Pianist Sohn Min-soo (MOC Production)
Beethoven’s 32 piano sonatas are deemed to provide a profound insight into the music and life of the iconic German composer.
Pianist Sohn Min-soo thinks he came to understand the great mind more than ever before by recording the complete cycle of 32 sonatas. The album will be released Sept. 11 under the Sony Classical label.
“Though the recording took 2 1/2 years, Beethoven is a lifelong journey for me. This album does not mean the end of my exploration of Beethoven. I am waiting for more,” Sohn told The Korea Herald on Tuesday during an interview at the Seoul Arts Center in southern Seoul.
Sohn, the winner of the 2006 Honens International Piano Competition, is a concert pianist and a teacher whose 2011 recording of Bach’s Goldberg Variations is critically acclaimed. He has taught at Michigan State University and is currently a professor at the Korea National University of Arts.

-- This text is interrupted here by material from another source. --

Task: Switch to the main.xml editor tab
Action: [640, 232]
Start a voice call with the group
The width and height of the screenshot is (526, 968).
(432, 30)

Sohn’s new album “Beethoven Complete Piano Sonatas” (MOC Production)
The recording of Beethoven’s 32 sonatas is a project that has been undertaken by the great pianists of our time from Daniel Barenboim and Rudolf Buchbinder to Igor Levit, Andras Schiff and Paik Kun-woo.

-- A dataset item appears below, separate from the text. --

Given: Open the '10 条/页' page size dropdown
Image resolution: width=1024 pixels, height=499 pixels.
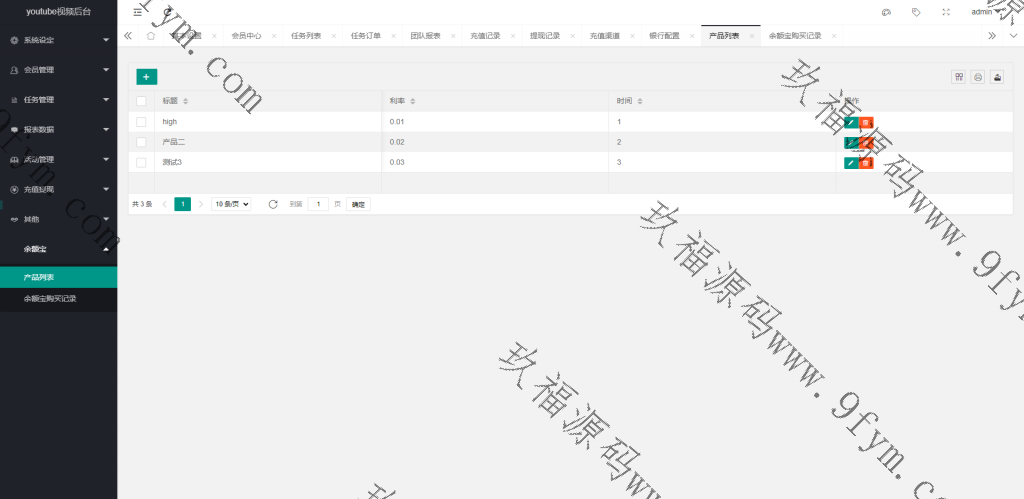Looking at the screenshot, I should click(x=231, y=204).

“For any pianist, this is a huge challenge. So many great musicians have already released amazing recordings. Without a certain amount of conviction or assurance, it would have been impossible to pursue this project,” the pianist said.
“What pushed me forward was the essence of music, which leads the purest minds in search of answers. Just as the sun rises and sets differently every single day, music is a living organism that continues to change. This recording is my interpretation at this time.”
Of the 32 sonatas, Sohn has special affection for the late piano sonatas -- the last five, composed during Beethoven’s late period.
“The late piano sonatas are from a period of transcendence. The works remind us of all the emotions of a human, from despair and sadness to courage, hope, comfort and joy, making us realize the power of music,” Sohn said.
“Sonata No. 31 is a confession to God from a human in despair. Through the second movement of Sonata No. 32, I picture Beethoven questioning God about how humans should live. Beethoven brings these stories to music. I cannot help being mesmerized by him,” he said.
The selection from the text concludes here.